18 October 2016

Should I Swipe Left or Right?

Welcome to 2016, where the idea of romance means swiping right or giving someone's photo a cheeky like on Instagram. Compliments are no longer existent and have been replaced by fire emojis with some love heart eyes thrown in, and all you need is over 20 likes on your instagram selfie to give you the reassurance that you look great. People don't physically talk to each other anymore, gone are the days when you'd bump into someone at a bar or have a good chat in the street; instead we just avoid the embarrassment and drop each other a message on Facebook. It's like we don't possess the confidence to actually talk to people anymore, has the world actually gone mad?

I blame this whole thing on the dreadful invention that is Tinder. Now don't get me wrong, I don't think Tinder is all that bad and I know people who have had wonderful relationships that have started on the app.  However, it's completely changed the way dating used to be. Yep, I'll admit it, I joined Tinder one drunken night in Liverpool for a bit of a laugh and I absolutely hated it. Okay, it was fun at first, swiping left and right. It's basically just a way of judging people before you've even got to know them. Then, you talk for a few weeks,go on a few dates and  just like that you have a new relationship. 

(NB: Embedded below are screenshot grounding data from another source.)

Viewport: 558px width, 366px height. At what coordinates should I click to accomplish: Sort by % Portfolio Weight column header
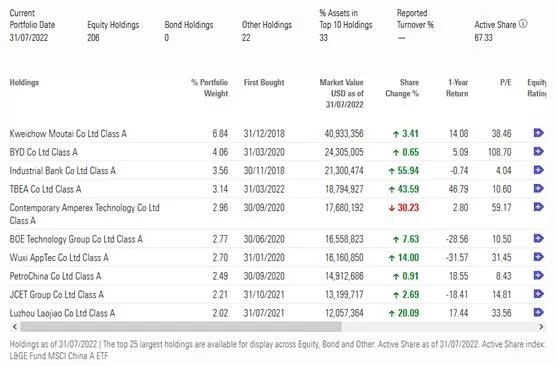click(210, 88)
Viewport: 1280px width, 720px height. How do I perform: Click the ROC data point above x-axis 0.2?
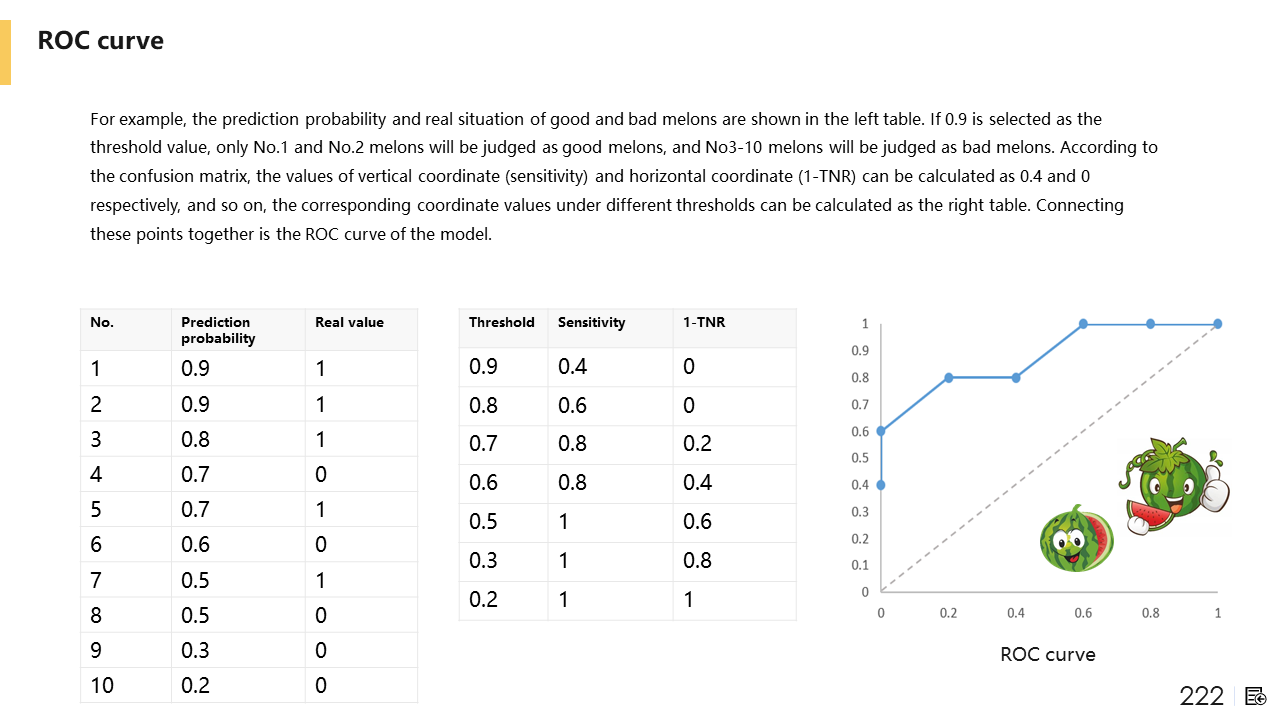pyautogui.click(x=948, y=378)
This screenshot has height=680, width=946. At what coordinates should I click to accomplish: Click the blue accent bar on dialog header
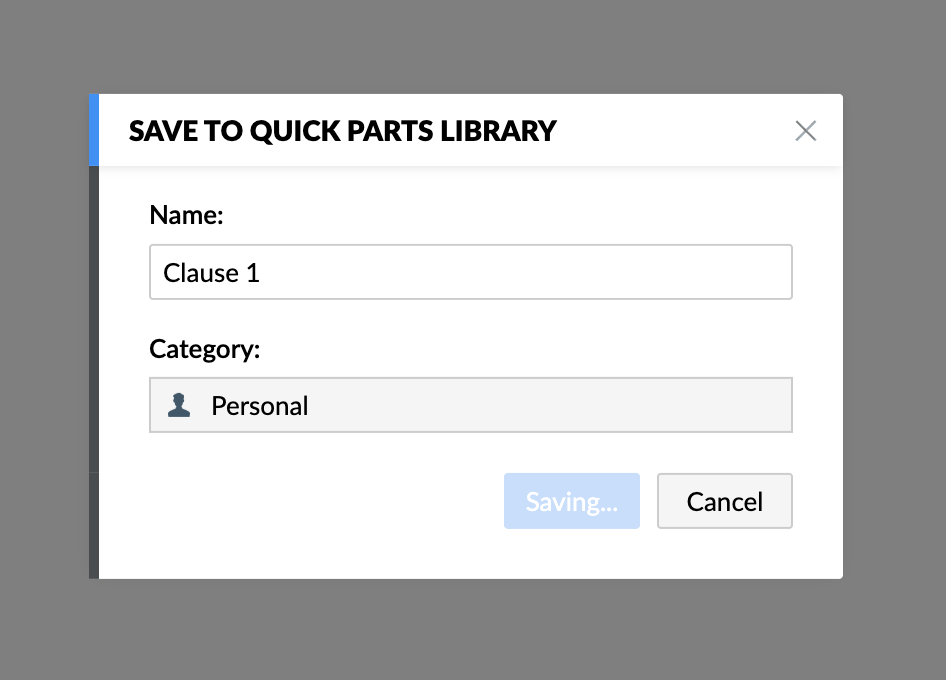94,130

We literally have to sell ourselves, like people sell houses at an auction, just to find a little bit of companionship and I think that is incredibly sad. One the one hand, it's amazing that we are able to re-invent ourselves and show that little bit of confidence we may not have in person but that then gives a false impression and is that really fair? What I'm trying to say is that you can never trust the people you meet on apps such as Tinder; when do you ever find good things in a sale? 

In the modern day we are so consumed by our jobs and social media accounts that it's so hard for us to actually meet people. My parents met through friends of friends and 27 years later they're married and have had a child. It's very hard for them to process the fact that things aren't like that anymore; meeting people through going out with friends just doesn't happen. My generation would much rather stay in and binge watch a series on Netflix than actually go out and meet people.

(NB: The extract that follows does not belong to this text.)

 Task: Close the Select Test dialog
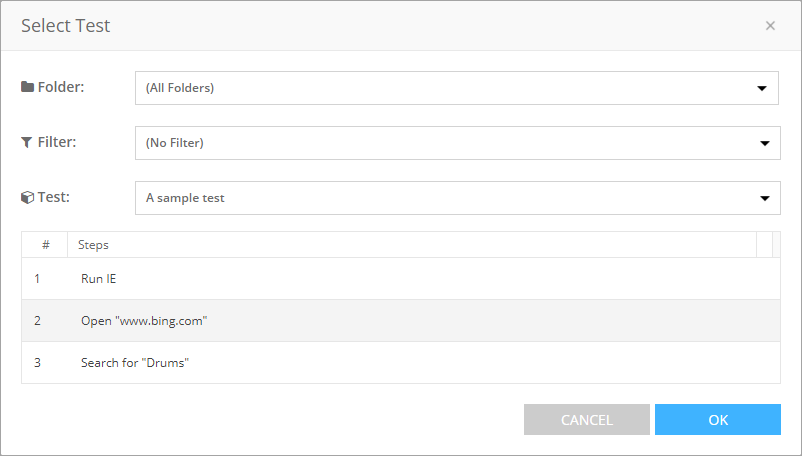coord(770,26)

Speaking of not making the effort, there's no proper dates anymore which makes dating completely unappealing. 'What do you mean by a proper date?' I hear you ask. Well by a proper date I mean dressing up and going out for a meal or doing something really different like a theme park.We just don't make the effort and go for the easiest option; I hate to say it but romance is completely dead. If dating means going out with someone to watch them text other people on their phone and take a few snapchats to prove that they've actually left the house then count me out. I'd rather not go on a date with someone who's just going to sit on their phone all the time. From a female point-of-view, Gentlemen don't exist and if they do then they're incredibly hard to find; you're probably not going to find a guy who will give you his jacket in the rain and if you do want one of those guys then I can guarantee you will not find him on Tinder. 

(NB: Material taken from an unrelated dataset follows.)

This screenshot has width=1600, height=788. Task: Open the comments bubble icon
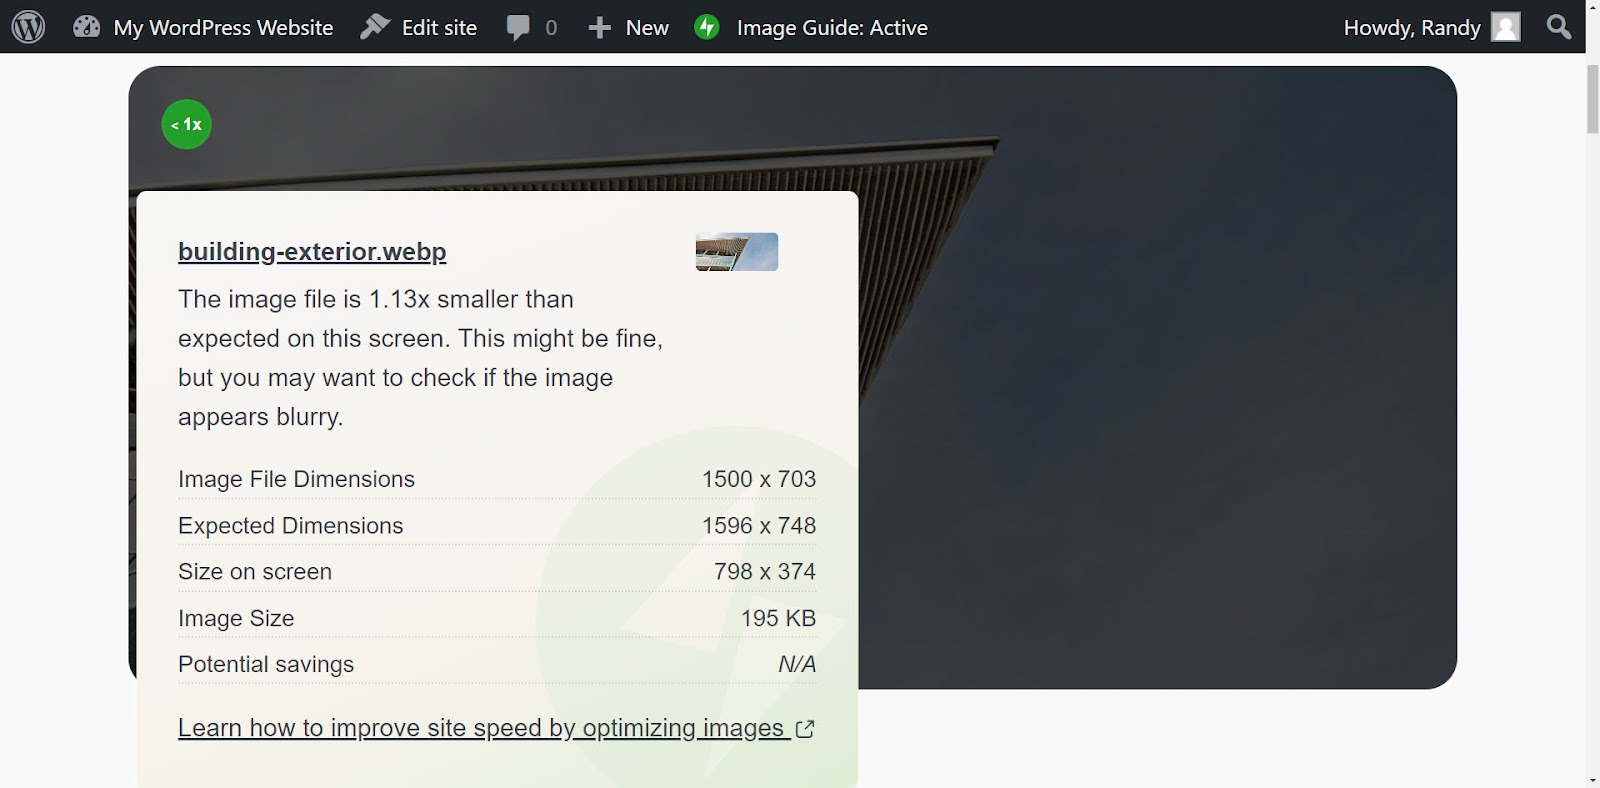click(x=518, y=28)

We are so consumed by our appearance and comparing ourselves to others that we forget the things that are important. Sure, to love someone we do need to be attracted to them physically but looks aren't everything; I'd personally rather have someone who can make me laugh than a catwalk model with the personality of a mop but that's just my opinion. Tinder makes dating less about meeting someone you really get on with and more about the way you look. For example, you could swipe left on someone who can make you laugh and will give you and amazing date for someone who has the personality of a brick wall and doesn't have any of the confidence they seem to have in their bio. It's an utterly ridiculous concept.

However, I am a huge fan of shows such as First Dates. The idea of going to a fancy resteraunt on a blind date really intrigues me. I've considered applying for First Dates a couple of times, mostly when alcohol has been consumed, as I think it'd be an eye-opening experience. I am a firm believer that love will come looking for you when you're not looking for it. Imagine getting to know someone over a nice meal and having instant replies rather than tearing your hair out trying to decide if they're ignoring your messages or if they've just gone to sleep. 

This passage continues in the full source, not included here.